HP OpenVMS Systems Documentation
Guide to OpenVMS File Applications
7.3.5 Buffering for Indexed Files
With indexed files, buckets (not blocks) are the units of transfer between the disk and memory. The bucket size is specified when the file is created, although the bucket size of an existing file can be changed by converting the file (see Chapter 10).
The bucket size is specified by the FDL attribute FILE BUCKET_SIZE (VMS RMS control block field FAB$B_BKS or XAB$B_BKZ), as described in Chapter 2.

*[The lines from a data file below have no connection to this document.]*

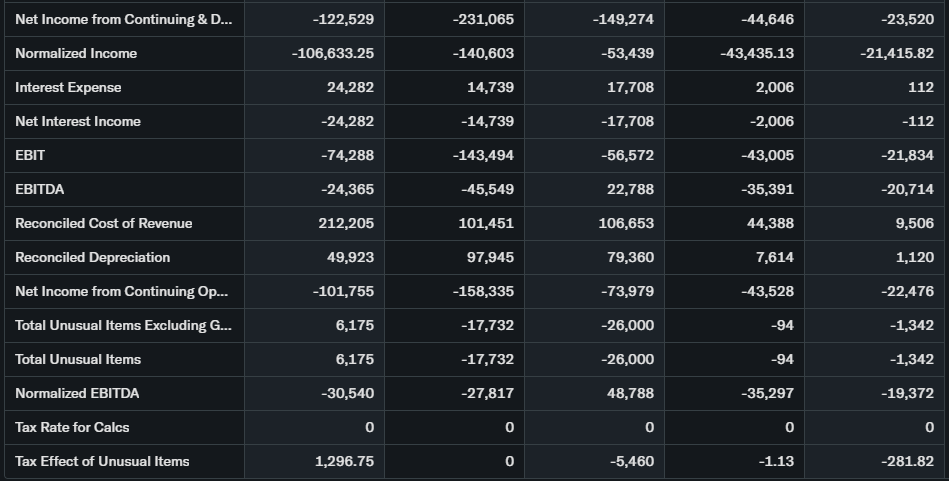Click the Reconciled Cost of Revenue value 212,205
This screenshot has width=949, height=481.
click(346, 223)
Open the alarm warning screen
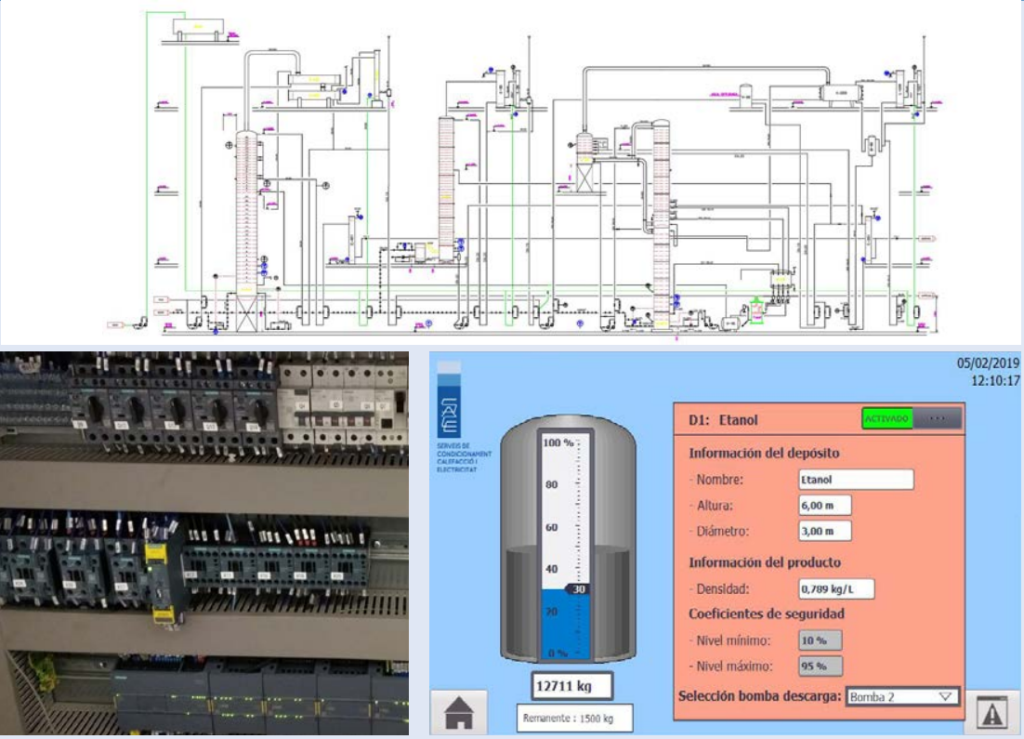The image size is (1024, 739). coord(992,711)
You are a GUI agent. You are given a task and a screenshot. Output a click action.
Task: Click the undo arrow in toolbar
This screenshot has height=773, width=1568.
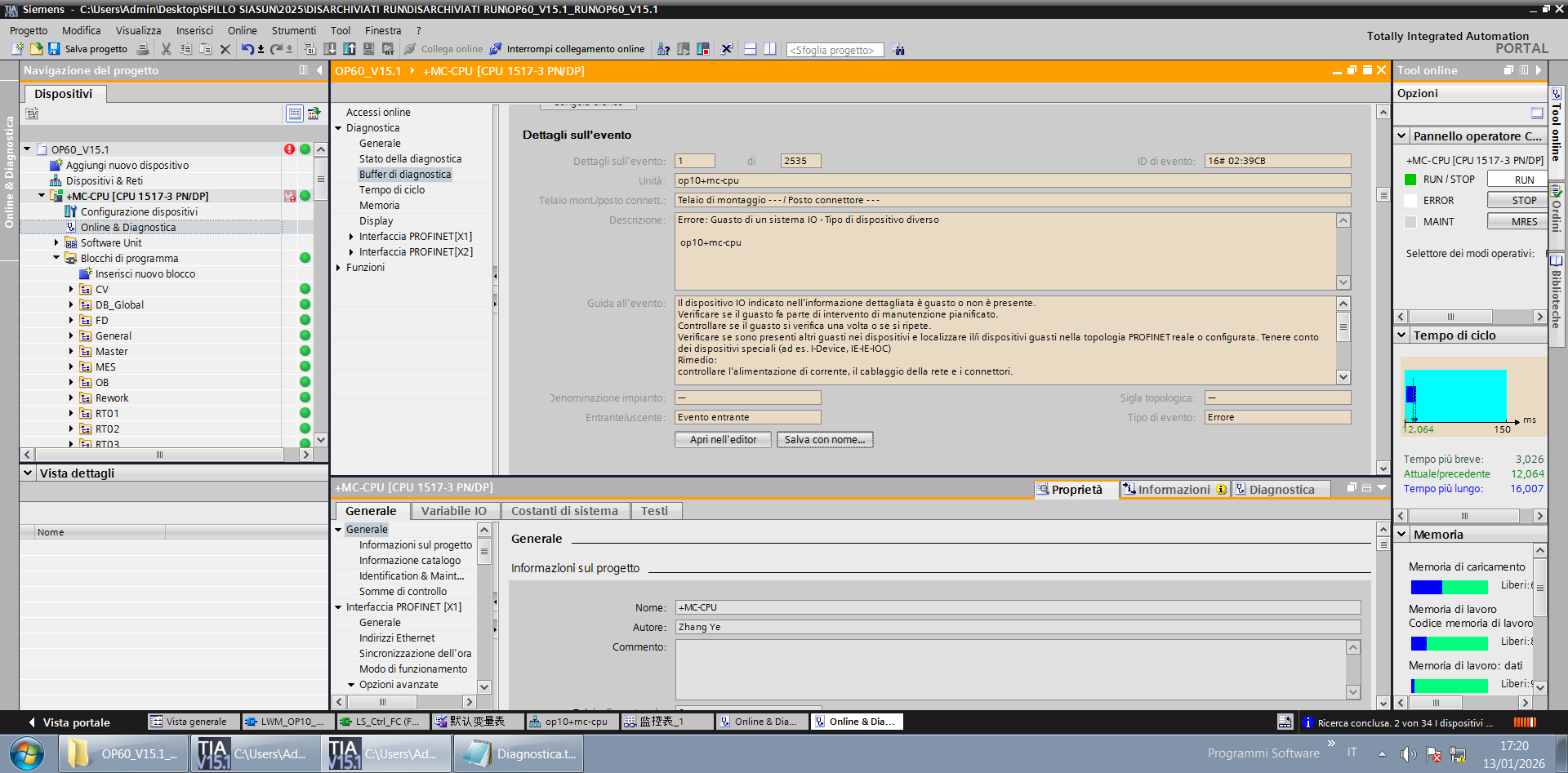tap(247, 49)
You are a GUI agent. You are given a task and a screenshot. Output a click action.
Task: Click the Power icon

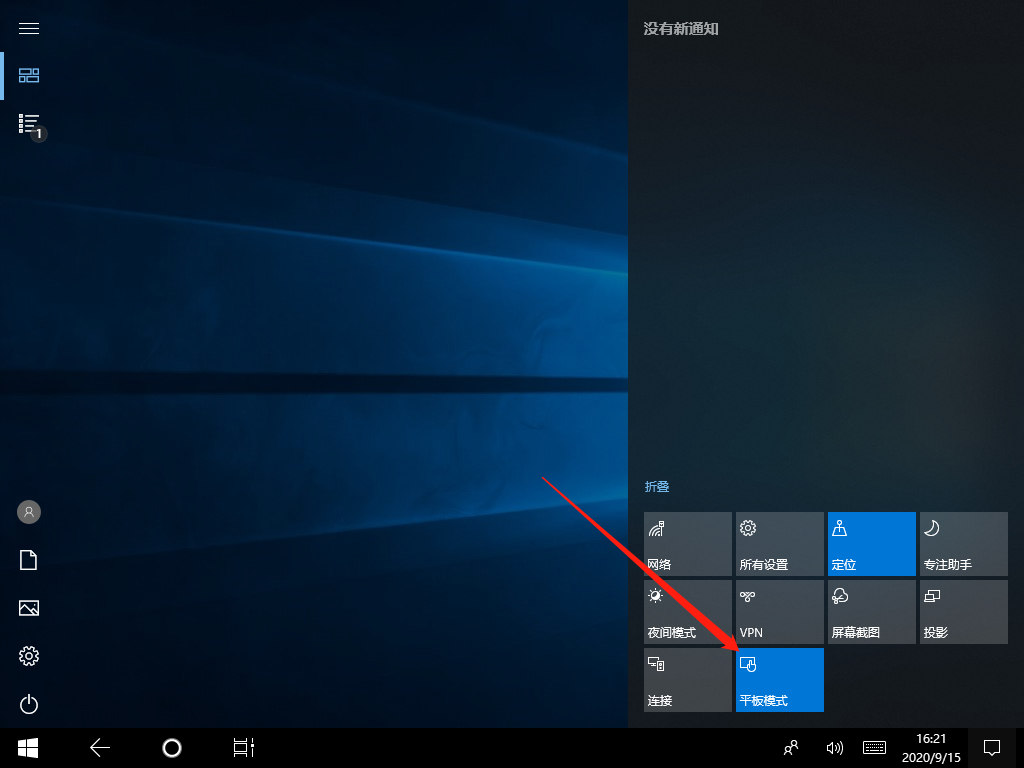pos(29,704)
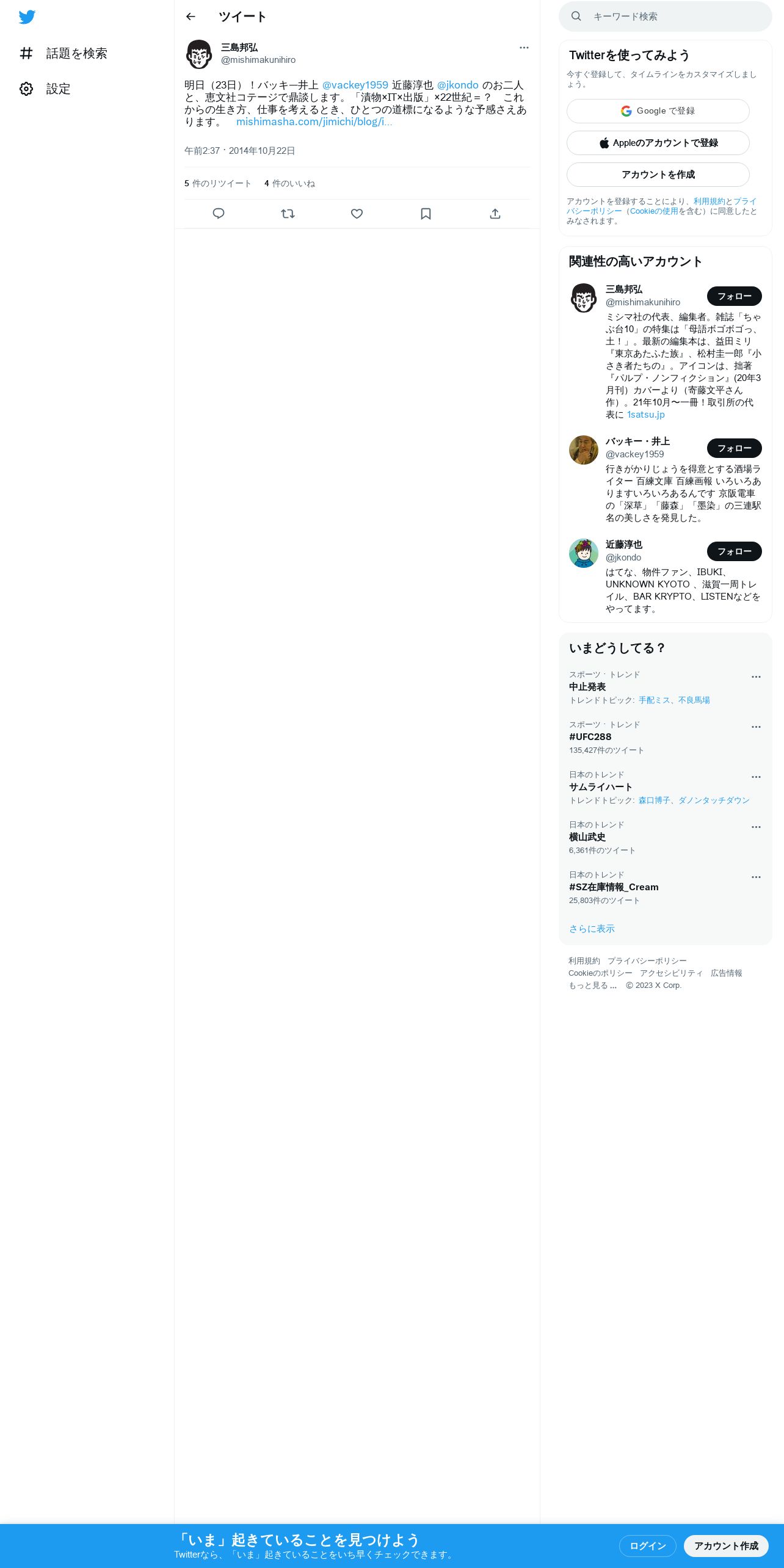
Task: Open more options for 横山武史 trend
Action: [756, 827]
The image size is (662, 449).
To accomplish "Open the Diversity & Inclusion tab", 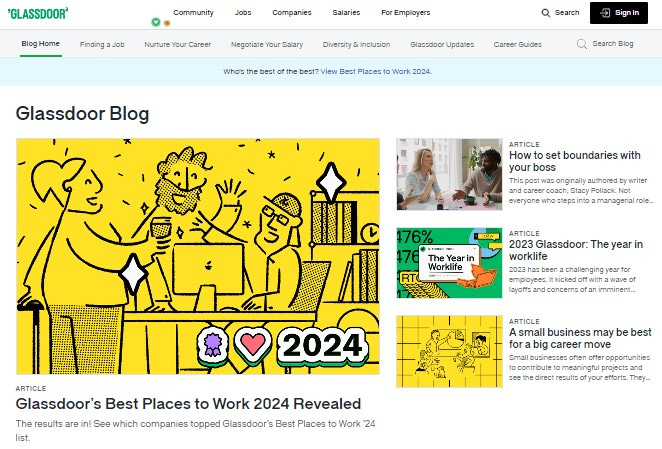I will 356,44.
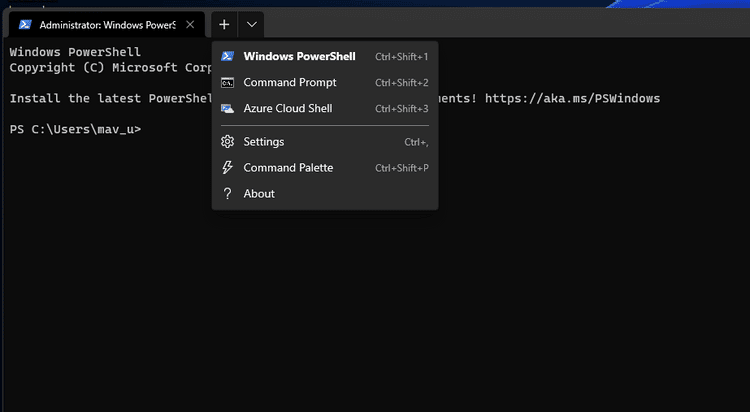Viewport: 750px width, 412px height.
Task: Choose Windows PowerShell from the profile menu
Action: pos(299,57)
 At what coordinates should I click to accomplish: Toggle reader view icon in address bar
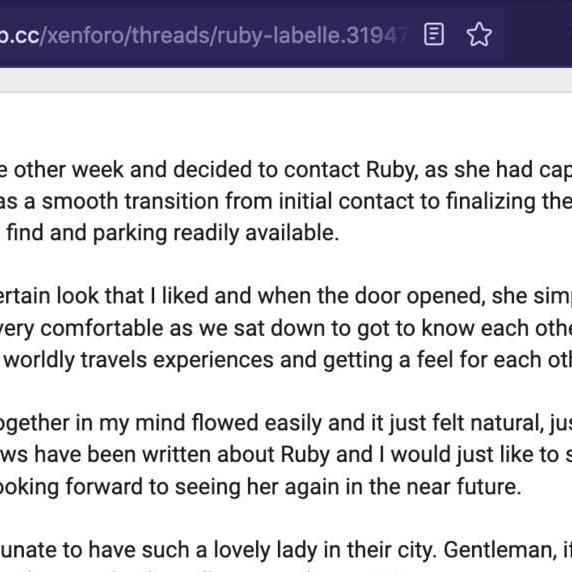tap(434, 35)
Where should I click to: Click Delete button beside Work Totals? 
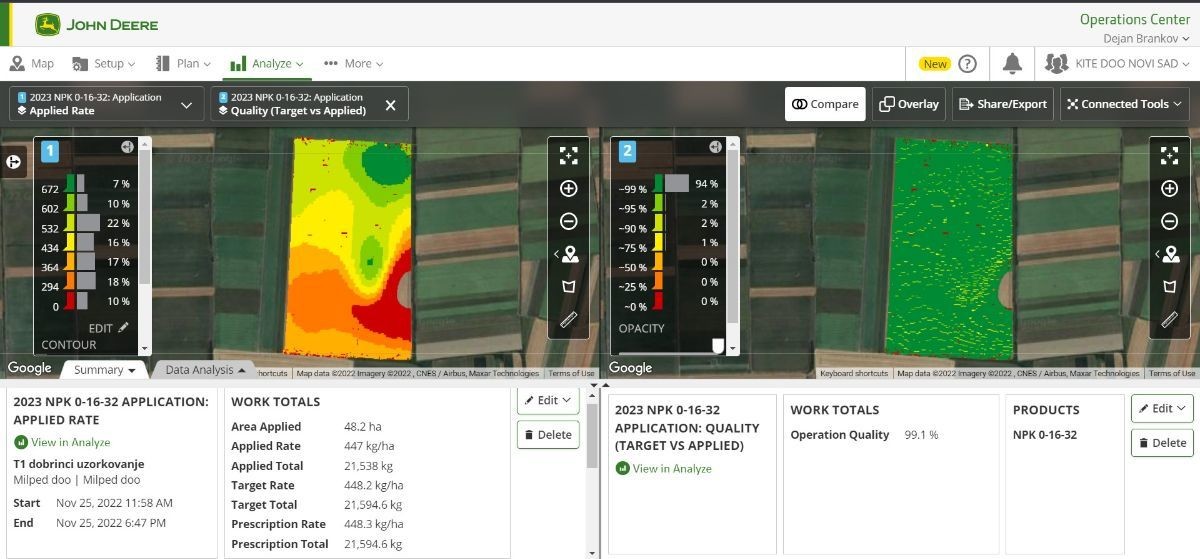pos(547,435)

When accessing indexed files, it is important to remember that the index portion of the file must be read by RMS to locate the desired record. The algorithm used by RMS places a higher priority for the higher-level buckets of the index in the buffer cache. Thus, the highest levels of the index remain in the buffer cache, while the buffers that may have contained the actual data buckets and the lower-level index buckets are reused to contain other buckets. That is, the buffers that are reused first contain either data or lower-level index buckets, which are the first to be discarded from the buffer cache.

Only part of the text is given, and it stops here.